#### [ABOUT THIS EXERCISE]
Here the job is to transcribe only the lines from the one containing "Task: Open the hamburger Menu icon" through the last line below, exactly as written; please leave out pictures.

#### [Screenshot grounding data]
******

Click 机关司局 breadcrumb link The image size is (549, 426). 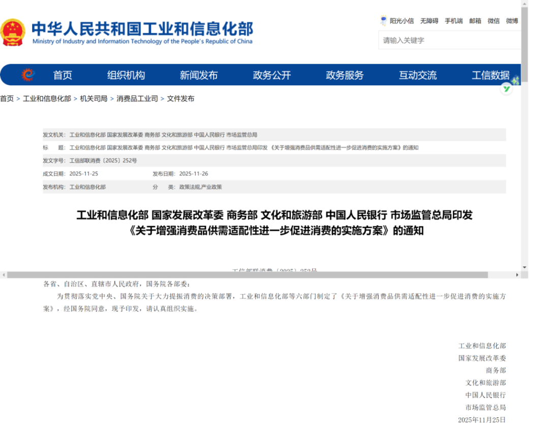(x=94, y=99)
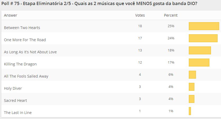Click the 18% bar for As Long As It's Not About Love
Screen dimensions: 221x119
[x=200, y=50]
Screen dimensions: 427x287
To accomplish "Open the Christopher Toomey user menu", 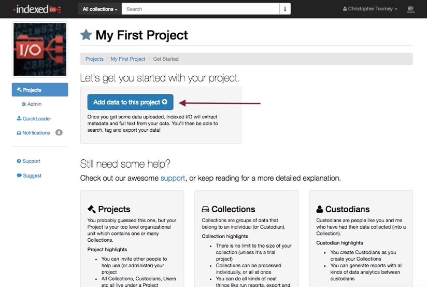I will [x=370, y=9].
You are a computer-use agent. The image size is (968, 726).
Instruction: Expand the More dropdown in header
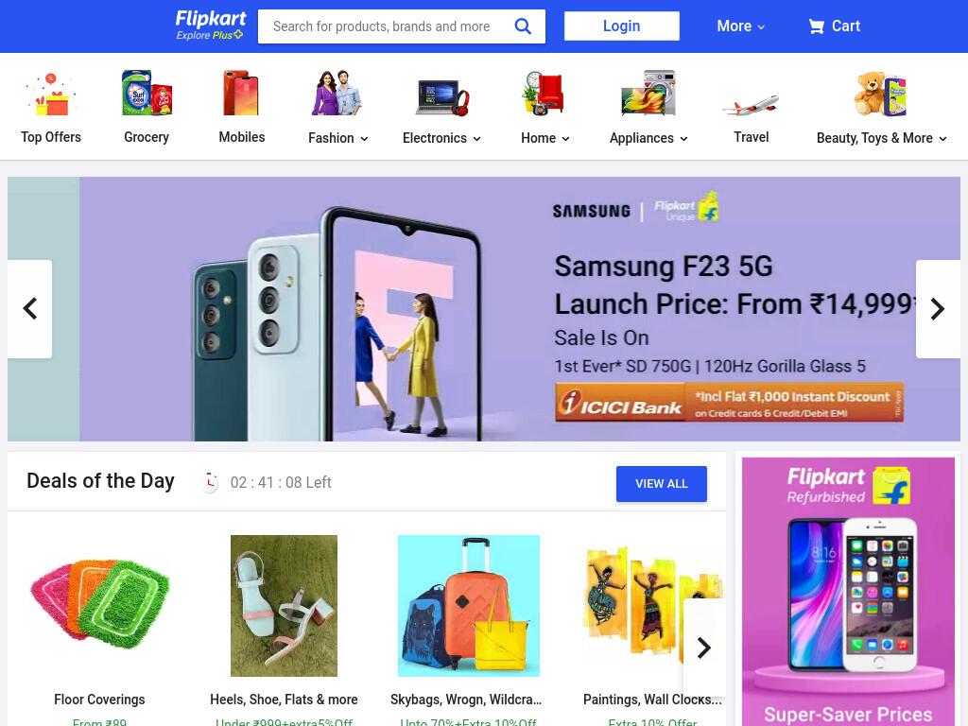point(741,26)
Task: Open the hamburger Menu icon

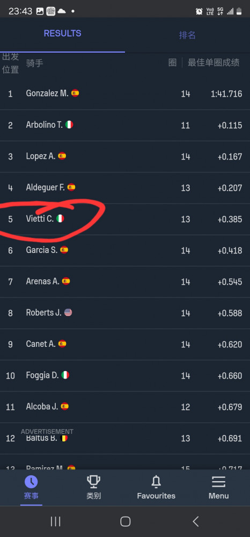Action: [218, 482]
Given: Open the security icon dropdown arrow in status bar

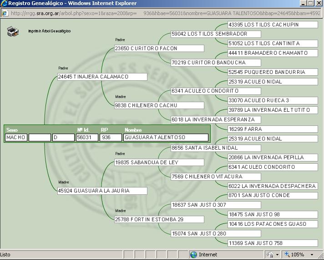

******

#### [FINISHED EXERCISE]
Task: Open the hamburger Menu icon

Action: [218, 482]
Given: Open the security icon dropdown arrow in status bar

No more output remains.